PROBLEM: Below is a listing to write out in full, exactly as given, without its pictures.

RECORDS PROVIDED:
----
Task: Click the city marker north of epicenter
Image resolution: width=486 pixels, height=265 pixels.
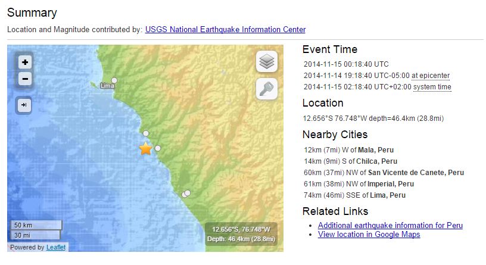Action: point(146,133)
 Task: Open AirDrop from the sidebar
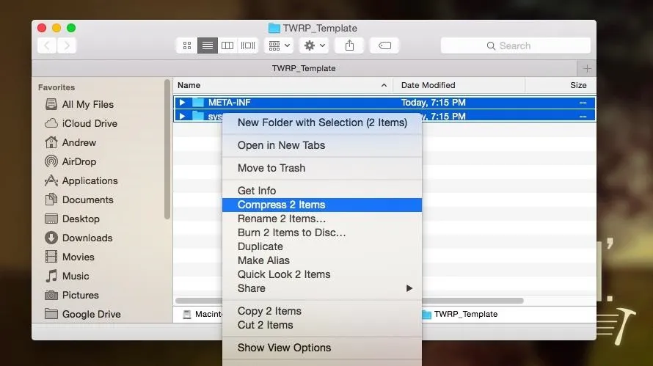click(79, 161)
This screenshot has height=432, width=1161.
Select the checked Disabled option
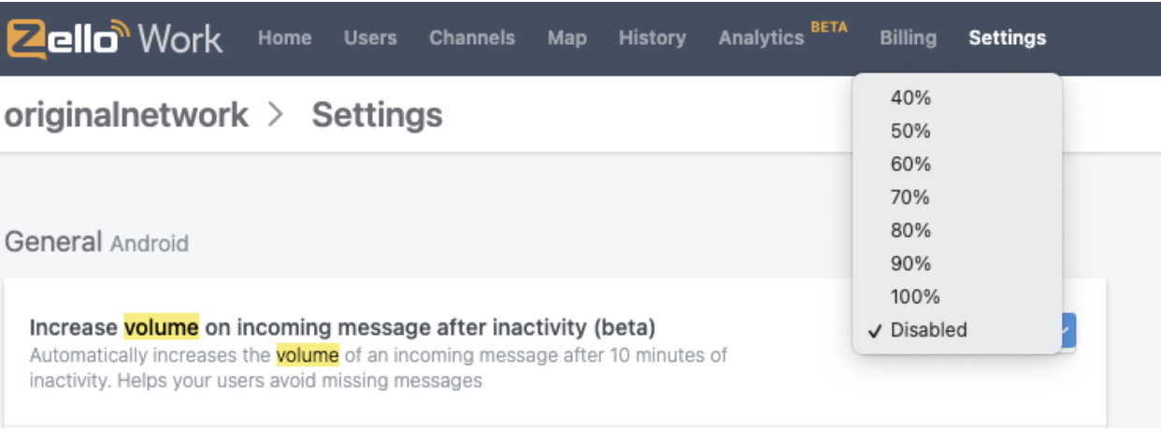coord(957,330)
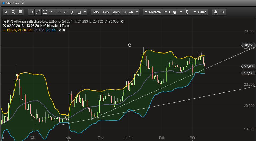Click the zoom-in magnifier icon
This screenshot has height=141, width=256.
click(x=215, y=12)
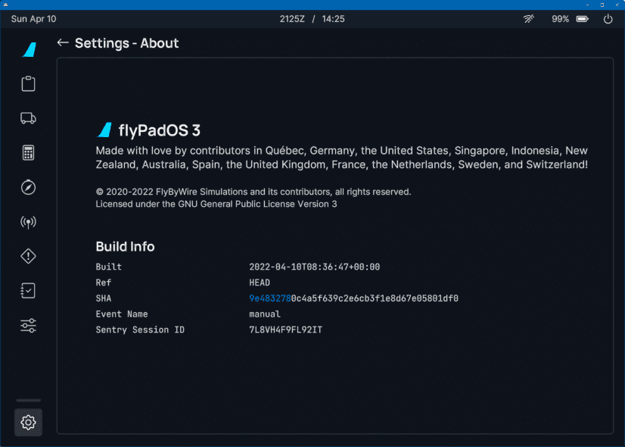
----
SOLVED PROBLEM:
Task: Click the city marker north of epicenter
Image resolution: width=486 pixels, height=265 pixels.
Action: point(146,133)
 Task: Open AirDrop from the sidebar
click(79, 161)
This screenshot has height=432, width=1161.
Select the checked Disabled option
coord(957,330)
Click the zoom-in magnifier icon
This screenshot has height=141, width=256.
click(x=215, y=12)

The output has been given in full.